“We compete with (and lose to) Fortnite more than HBO.” This matter-of-fact assessment from Netflix, the world’s biggest streaming company, provoked a stir among media commentators and analysts earlier this year. Yet the logic is there: Netflix has 149 million subscribers, compared with 250 million users of Fortnite’s Battle Royale gaming platform. Time spent on traditional media is in decline, and consumer attention is getting harder to win and keep. Content needs to be more and more engaging – the success of Netflix’s own Black Mirror: Bandersnatch film demonstrated the strong consumer appetite for more interactive forms of content.
Netflix and other media companies are not alone in seeing the future of consumption in the convergence of content, gaming, and interactive services. In fact, we would go further to say that every company in the future will need to think and act like an entertainer.

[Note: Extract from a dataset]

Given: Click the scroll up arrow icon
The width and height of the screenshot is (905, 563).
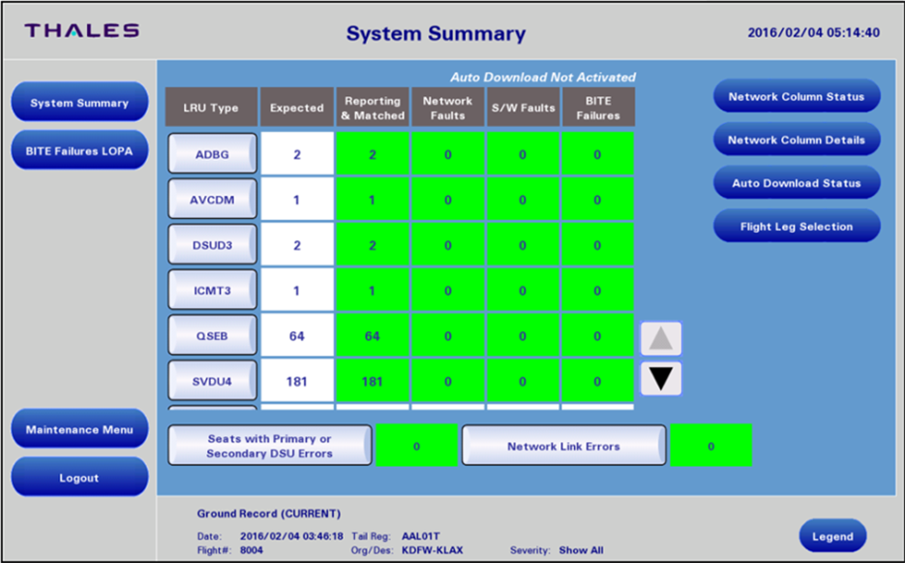Looking at the screenshot, I should (661, 339).
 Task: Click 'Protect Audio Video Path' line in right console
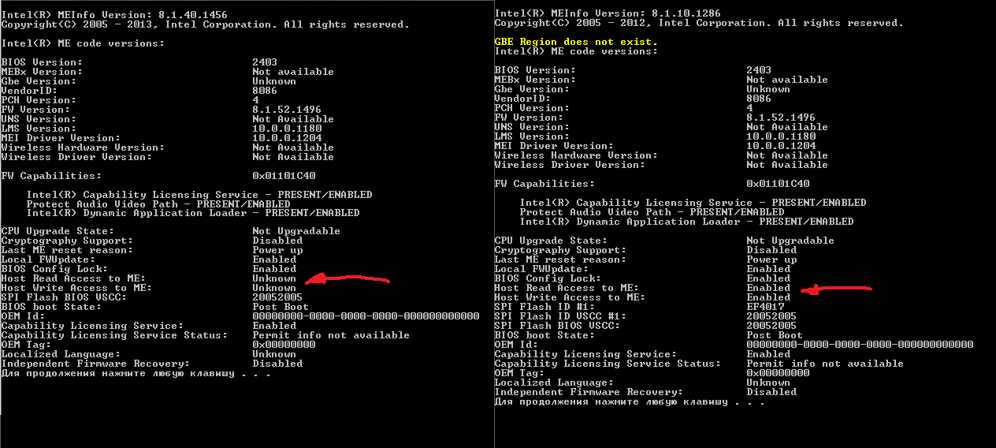click(x=652, y=212)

Consider what Starbucks has done in Shanghai. It partnered with Alibaba to create “an amusement park for coffee,” complete with in-store augmented reality features where consumers can learn about the roasting process and unlock virtual menus by pointing their phones at icons in the store.

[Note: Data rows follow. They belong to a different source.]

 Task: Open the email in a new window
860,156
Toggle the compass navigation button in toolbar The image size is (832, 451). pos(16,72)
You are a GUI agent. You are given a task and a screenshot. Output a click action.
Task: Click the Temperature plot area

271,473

Many others are luring customers with heightened experiences. Cosmetics giant L’Oréal created an app that lets consumers try as many as 64 “beauty looks” on their phone. Walmart’s patent filings highlight plans for virtual stores where consumers can shop from home using smart gloves and VR headsets. And content studios are no longer the preserve of the media giants, being increasingly sought out by consumer brands such as Red Bull, Coca-Cola, L’Oréal, and Unilever.